What your food cravings actually tell you about your body

By , May 12, 2026

You are halfway through a long workday and suddenly, all you can think about is something sweet.

Or it is 9 pm, and the pull towards crisps or chips feels almost impossible to ignore. Most people dismiss this as a lack of willpower.

Nutrition science says otherwise.

According to a 2024 review published in the peer-reviewed journal Nutrients, “food cravings involve a strong drive to consume palatable foods irrespective of nutritional status”, meaning your body is doing something far more purposeful than simply being greedy.

It is sending signals. Learning to read them can change how you eat entirely.

Here is what the most common cravings are actually pointing to, and what to reach for instead.

Sugar

A sudden craving for something sweet is most commonly linked to a drop in blood glucose, which happens when you skip meals or go long stretches without eating.

The brain, which runs almost entirely on glucose, raises the alarm fast.

But a persistent sweet tooth can also point to low levels of chromium or magnesium, two minerals involved in how the body regulates insulin.

A hand reaches past a soda to select a portion of roasted groundnuts (njugu) from a vendor, illustrating a mindful alternative to processed snacks.
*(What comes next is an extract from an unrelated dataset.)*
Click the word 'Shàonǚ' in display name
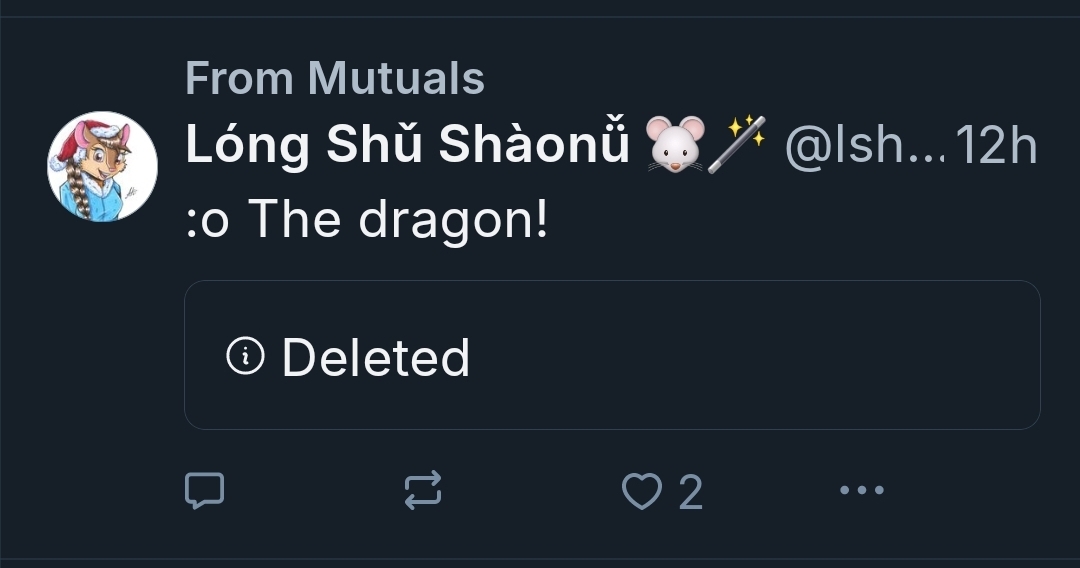Image resolution: width=1080 pixels, height=568 pixels. pos(534,147)
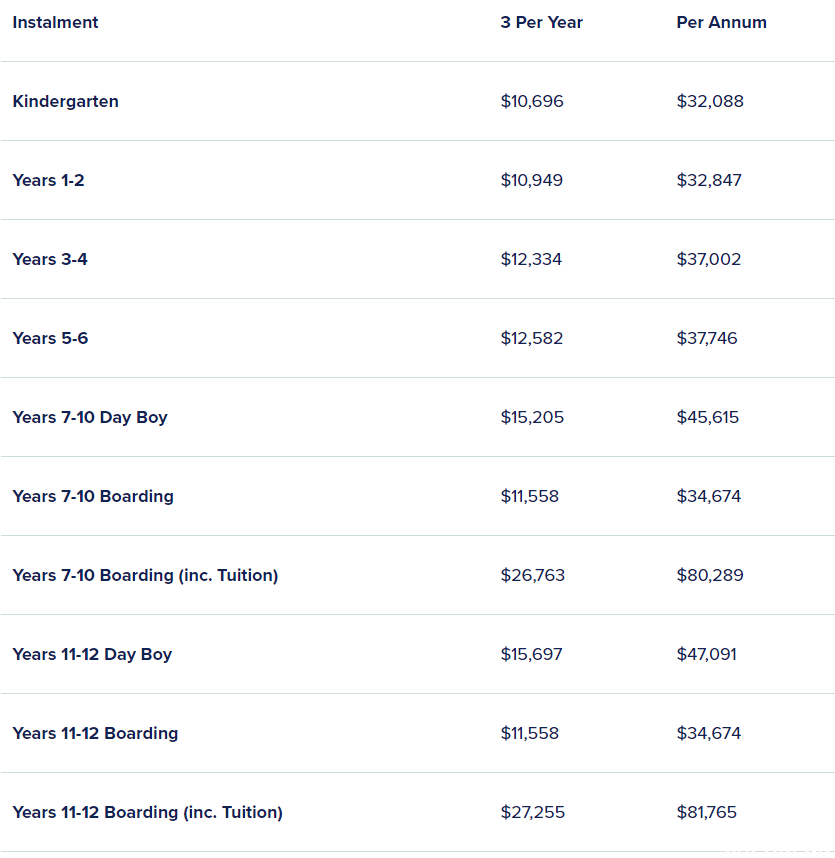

PHOTO/Gemini

Instead of reaching for a mandazi (a deep-fried dough snack) or a fizzy drink, try a banana with peanut butter, a handful of dates with nuts, or a small portion of dark chocolate.

These offer natural sweetness alongside fibre and minerals that stabilise your energy rather than spike and crash it.

Salt

Constant salt cravings often signal low electrolytes (particularly sodium, potassium, or zinc), especially if you sweat heavily, exercise regularly, or have recently been unwell.
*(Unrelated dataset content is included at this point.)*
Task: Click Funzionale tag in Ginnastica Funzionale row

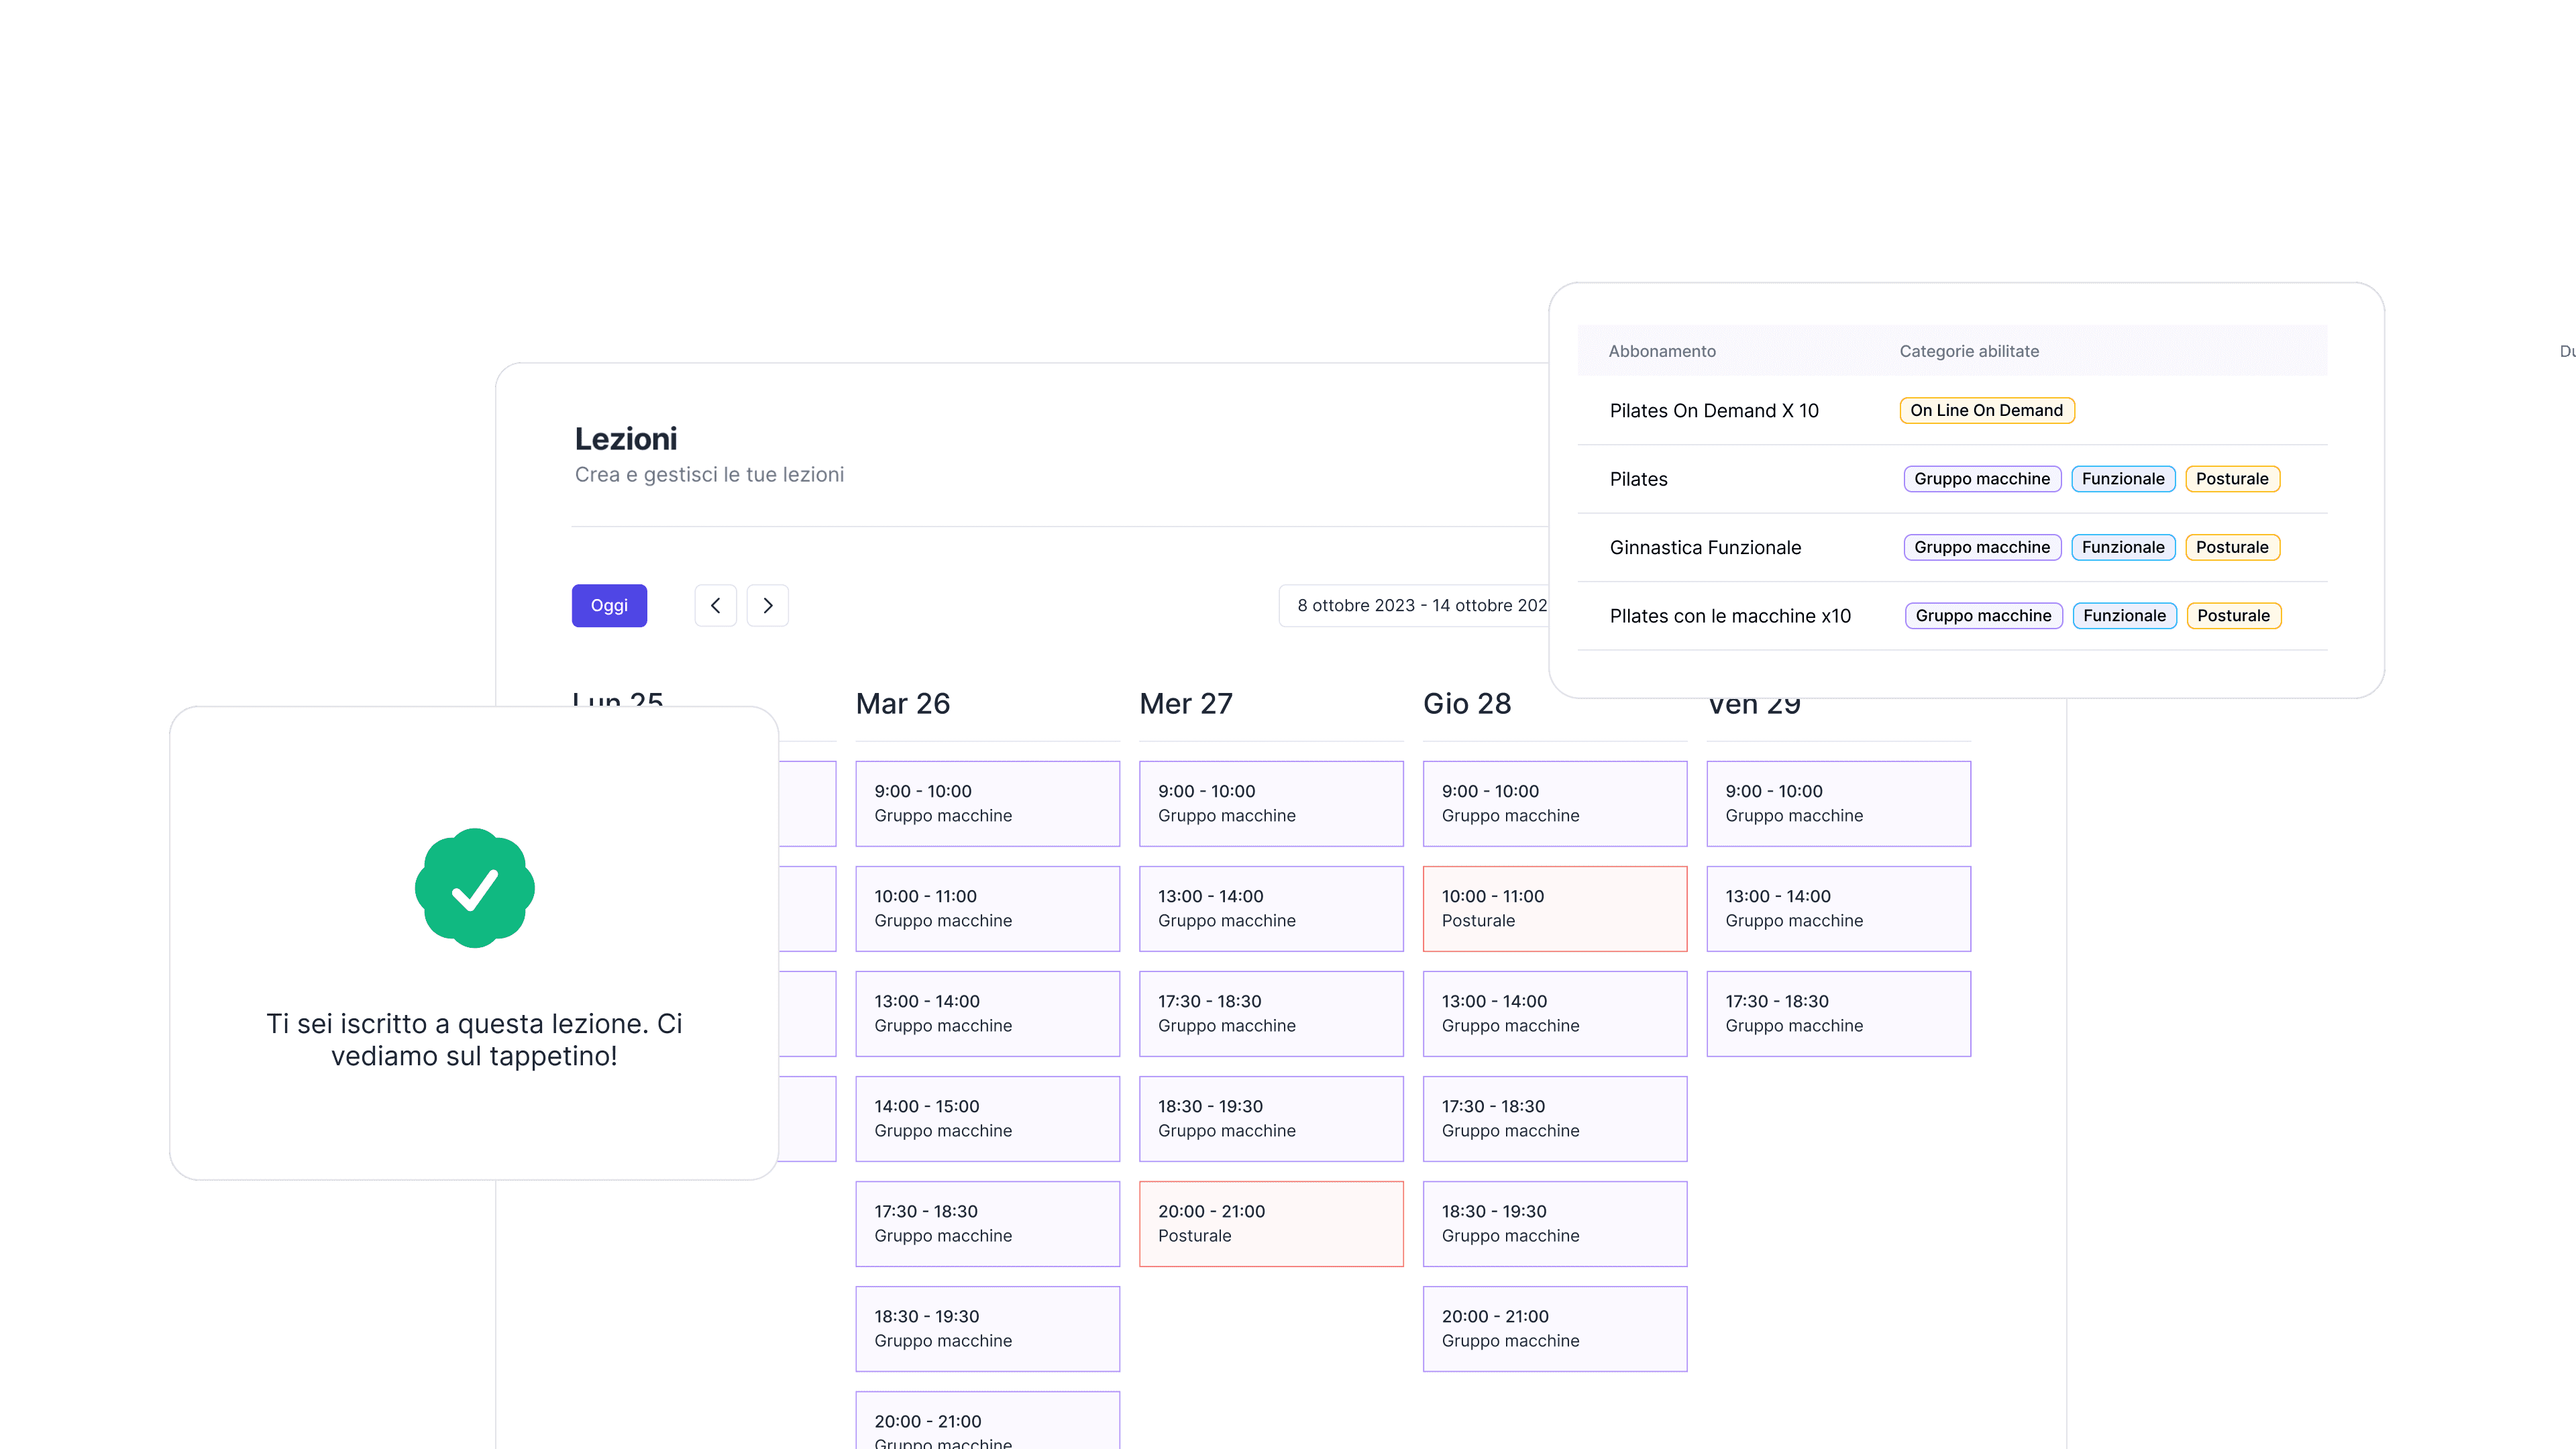Action: click(2122, 547)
Stress is another driver: cortisol, the hormone released by the adrenal glands under pressure, causes your kidneys to excrete more sodium, leaving your body genuinely depleted.

Coconut water, a light broth, or a small portion of nuts can replenish what you are missing far better than a packet of crisps.

Carbohydrates

Reaching for bread, rice, ugali, or anything starchy is often your brain asking for serotonin – the mood-regulating chemical that carbohydrates help produce.

This tends to peak in the afternoons and evenings, or during stretches of low mood.

A nutritious Kenyan meal of brown ugali, sukuma wiki, and maziwa mala provides sustained energy, preventing the crash often associated with refined carbohydrates. PHOTO/Gemini

Choosing brown rice, sweet potato, or whole-grain options over refined carbs allows for a slower, steadier release of energy that keeps serotonin production more consistent.

Fat

Cravings for fried foods, cheese, or creamy dishes often signal that your body is low on essential fatty acids, or is simply running on very little fuel.

Healthy fats from avocado, eggs, groundnuts, or oily fish like tilapia support brain function, hormone production, and sustained fullness.

When the craving is emotional, not physical

Not every craving comes from the body.

A 2022 study published in the Einstein medical journal described craving episodes as moments in which “food is associated with obtaining pleasure or relief” – the brain reaching for a reward rather than nutrition.

A man finds comfort in a simple cup of tea at twilight, practicing self-reflection to distinguish between physical hunger and emotional needs. PHOTO/Gemini

Stress, boredom, fatigue, and loneliness are among the most common emotional triggers, and they tend to steer people specifically towards high-sugar, high-fat foods because those activate the brain’s reward system quickly.

The next time a craving hits, pause and ask yourself three things: “When did I last eat?” “How much water have I had today?” “How am I actually feeling right now?”

The answers will almost always tell you more than the craving itself.